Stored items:
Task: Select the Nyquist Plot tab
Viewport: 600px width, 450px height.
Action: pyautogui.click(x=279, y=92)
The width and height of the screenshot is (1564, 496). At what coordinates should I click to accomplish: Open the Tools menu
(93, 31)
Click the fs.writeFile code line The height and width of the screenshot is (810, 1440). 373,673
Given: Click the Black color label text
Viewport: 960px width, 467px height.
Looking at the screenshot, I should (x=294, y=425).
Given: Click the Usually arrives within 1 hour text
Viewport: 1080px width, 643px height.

DIRECTIONS FOR THIS TASK — Using the entries above, copy exactly the lines from the one containing "Given: Click the Usually" through the last, both included.

ANSWER TO THE PROBLEM —
Given: Click the Usually arrives within 1 hour text
Viewport: 1080px width, 643px height.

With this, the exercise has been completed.